Figure 6.

(A) Model of asymmetric cell division in Arabidopsis. Of central importance is RBR1, which inhibits both cell cycle genes, such as MCM5, and cell differentiation genes, such as SCL3. At low levels of CDKA;1 activity (i.e., low levels of RBR1 inactivation), symmetrical cell divisions can occur, but inhibition of cell differentiation genes is only released at high levels of CDKA;1 activity (i.e., high levels of RBR1 inactivation), leading to asymmetric divisions.

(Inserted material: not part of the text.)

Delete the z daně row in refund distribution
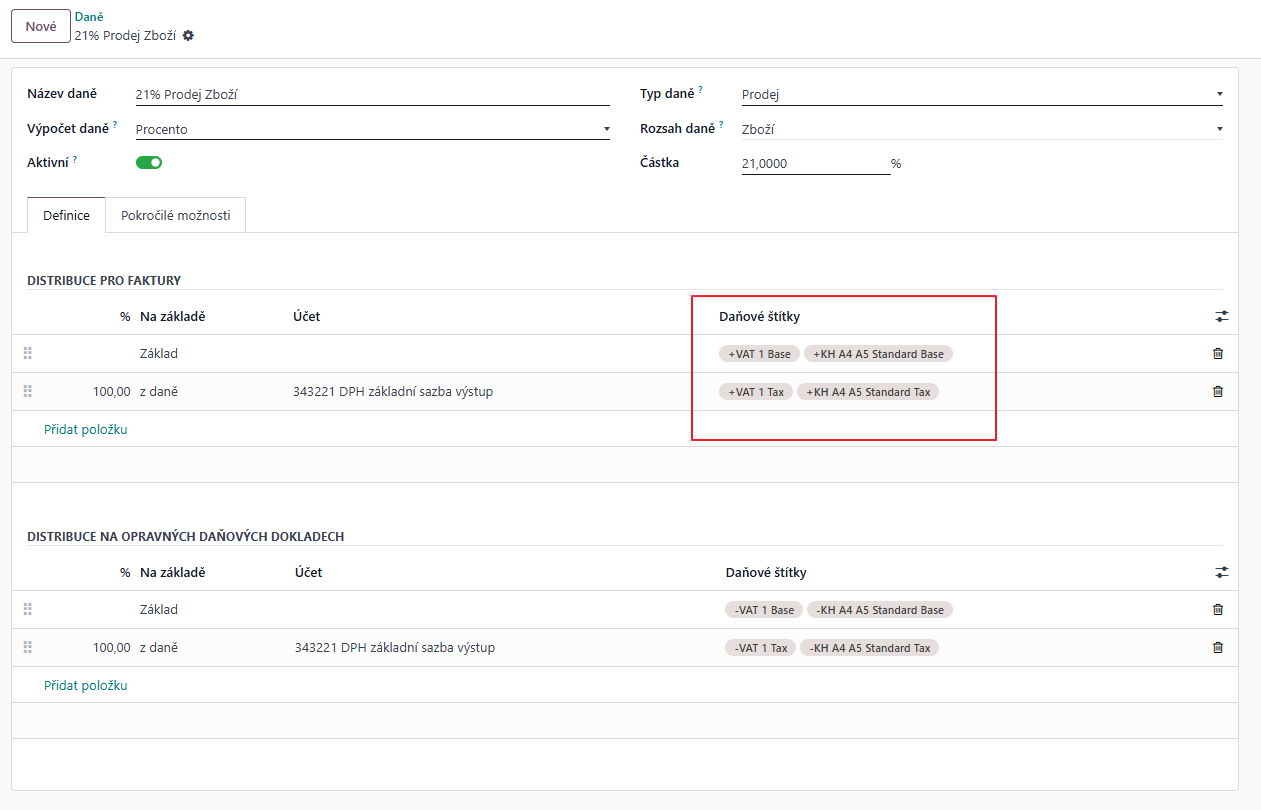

(B) High levels of CDK activity in the initial daughter (orange) are directed by developmental cues (e.g., by the position-dependent activation of CYCD6;1 that is also regulated by SCR and SHR). In addition, other positional cues appear to guide CDKA;1 activity to promote the division of the upper-most initial daughter and thus likely involve cues from the already specified endodermis (black) and cortex (yellow) layers. Green shading, quiescent center cell; red, initial. Model of molecular circuitry during asymmetric divisions in the cortex-endodermis initial daughter cell. RBR1 and SHR/SCR (violet boxes) integrate cell differentiation (genes with orange boxes) with cell cycle control (genes in blue boxes). The activation of genes required for asymmetric cell divisions involves double negative-feedback loops, resulting in a feed-forward mechanism that is likely to generate hysteresis. SHR/SCR activate CYCD6;1, which then inactivates their repressor (RBR1). Whether CDKs (i.e., CDKA;1 and CDKB1) also participate directly in the regulation of the symmetric division, for instance, by regulating the spindle orientation, is not clear and is indicated by a hatched line.

(C) Model of formative division during the stomata lineage. The formative division restores the meristemoid cell (orange) and generates a neighboring epidermal cell (black). High levels of CDKA;1 activity in the meristemoid mother cell and/or meristemoid (orange) are required to initiate formative divisions in the stomata lineage. Similar to the root, the major substrate appears to be RBR1. Whereas CDKB1s have a role during the symmetric division of a guard mother cell, it is not clear whether they also participate during formative divisions (question mark). The basic helix-loop-helix transcription factor SPCH is regulated by RBR1. In analogy to the function of SHR and SCR, it seems likely that SPCH directly regulates the expression of cell cycle genes, such as D-type cyclins. However, there is currently no molecular evidence for this (question mark). It is also not clear whether SPCH targets are regulated by RBR1 (question mark). Similar to the root, it is remains to be seen whether CDKs regulate other aspects of asymmetric divisions (e.g., the polar localization of cell fate determinants) (hatched line).